Task objective: Please set down, word for word, each line from the one containing "You are a computer-use agent." through the final line of the records below, both included, and nothing else.

Input records:
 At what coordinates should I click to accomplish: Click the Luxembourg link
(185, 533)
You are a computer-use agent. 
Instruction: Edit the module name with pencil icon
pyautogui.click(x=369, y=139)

Answer to the exercise:
You are a computer-use agent. 
Instruction: Edit the module name with pencil icon
pyautogui.click(x=369, y=139)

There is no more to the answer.